Los microbios que habitan en su intestino son muy importantes y muchos investigadores lo llaman como «nuevo órgano» o «segundo cerebro» del ser humano.

Pese a que puede sonar ofensivo para el organismo, ese ecosistema autosostenible de «bichos» es necesario para el buen funcionamiento de nuestra salud. Y, además, están implicados en la aparición de enfermedades como la dermatitis atópica, la soriasis, la esclerosis múltiple, la celiaquía o la diabetes tipo 1, entre otras muchas.

«Hasta ahora conocemos poco porque hace solo 10 años que se estudia la microbiota humana aplicada a la medicina. Pero en el campo de la dermatología, ya hay estudios que demuestran que los pacientes con dermatitis atópica, soriasis y acné tienen una microbiota intestinal diferente», explica Vicente Navarro, director de la Cátedra de Microbiota Humana y Enfermedades Infecciosas de la Universidad Católica San Antonio de Murcia (UCAM).

«En neurología también hay descrita una relación entre la microbiota y la enfermedad. Sobre todo en la esclerosis múltiple, aunque se está empezando a investigar esta relación en el párkinson, el alzheimer, la epilepsia y el autismo. Y también en otras patologías inflamatorias, como la enfermedad de Crohn o la celiaquía. Son un grupo muy diverso de enfermedades que en general comparten un mecanismo inmunológico-alérgico. Por eso también se habla de que la rinitis alérgica o el asma pudieran tener que ver con la microbiota intestinal», añadió.

Según este experto, además el «mal uso» de los antibióticos (son necesarios y salvan vidas, sí, pero se han utilizado de manera «poco selectiva», advierte) ha causado la muerte masiva de millones bacterias inofensivas en el intento de matar solo la que causaba la infección de turno.

«En esclerosis múltiple no hay ensayos clínicos que incluyan un gran número de pacientes para intentar modificar esa microbiota. Sí hay estudios de laboratorio con ratas en los que se demuestra que, cuando se les hace una transposición de heces de pacientes con esclerosis múltiple, estas ratas empiezan a desarrollar la enfermedad. Pero no hay un ensayo clínico que demuestre que utilizando un probiótico se cura la enfermedad», cuenta el profesor de la Universidad Católica San Antonio de Murcia.

El mismo explica que el 57% de los genes que tenemos en el cuerpo son bacterianos: es decir, las bacterias han logrado incrustar parte de su material genético en nuestro código genético y actualmente representan más que nuestros genes humanos. «Está claro que tanta bacteria tiene que estar implicada en la salud y enfermedad. Se ha demostrado que el intestino influye en la piel y en el cerebro», dice el doctor. ¿Por qué? «Porque en el intestino tenemos el 80% del sistema linfático, los ganglios sin activar están en la mucosa intestinal. Y, cuando detectan una bacteria nueva o con algún cambio, se produce una alteración de la permeabilidad intestinal».

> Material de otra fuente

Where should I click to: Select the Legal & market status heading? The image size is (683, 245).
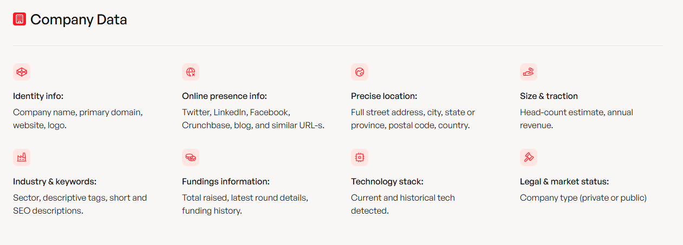[x=564, y=182]
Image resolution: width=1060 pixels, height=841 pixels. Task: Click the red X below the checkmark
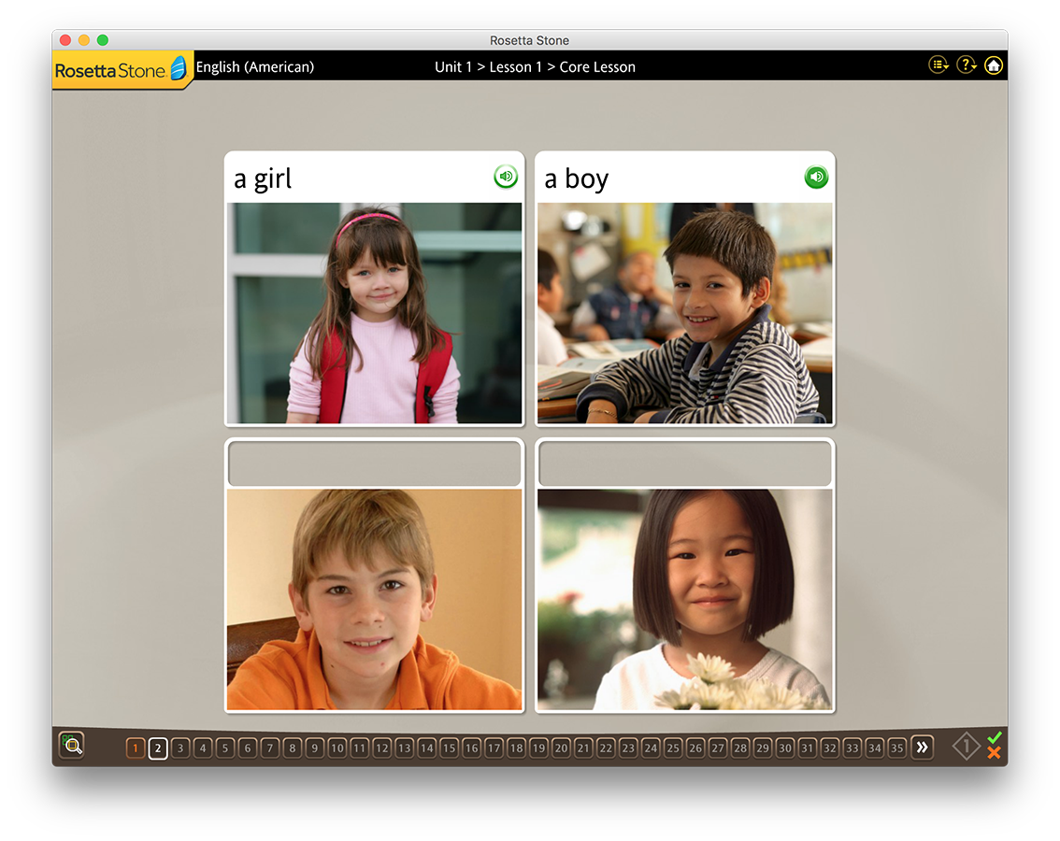point(996,752)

El intestino es, después del cerebro, el órgano que más neuronas tiene: por eso también se conoce como el «segundo cerebro» del ser humano. «El intestino tiene toda una red de neuronas conectadas capaces de tomar decisiones sin contar con el cerebro. El 99% de lo que hace el intestino lo decide hacer él solo», señala Francisco Guarner, investigador del VHIR (Vall d’Hebron Institut de Recerca) del grupo de fisiología y fisiopatología digestiva. Un ejemplo: cuando una persona vive una situación de estrés, es frecuente que el intestino grueso provoque una diarrea. «El intestino sabe que estás estresado y prefiere vaciar, así como también cierra un poco el estómago. El intestino está tomando permanentemente decisiones», añade Guarner.

Sí se ha visto, sin embargo, que las personas con algunas enfermedades mentales o neurodegenerativas (párkinson, depresión, alzhéimer) o con el trastorno del espectro autista tienen una colonización bacteriana anormal, si bien no se ha conseguido revertirlas incluso corrigiendo estas alteraciones.

Los microbios, dice Blaiser, ayudan a mantener estable la presión arterial a través de receptores especializados ubicados en los vasos sanguíneos. «Estos sensores detectan pequeñas moléculas creadas por los microbios que recubren el intestino. Su respuesta a estas moléculas regula la presión arterial. Así, después de comer, la tensión puede bajar», dice Blaiser. Según él, es muy posible que en un futuro haya tratamientos mejores para la hipertensión utilizando estas bacterias.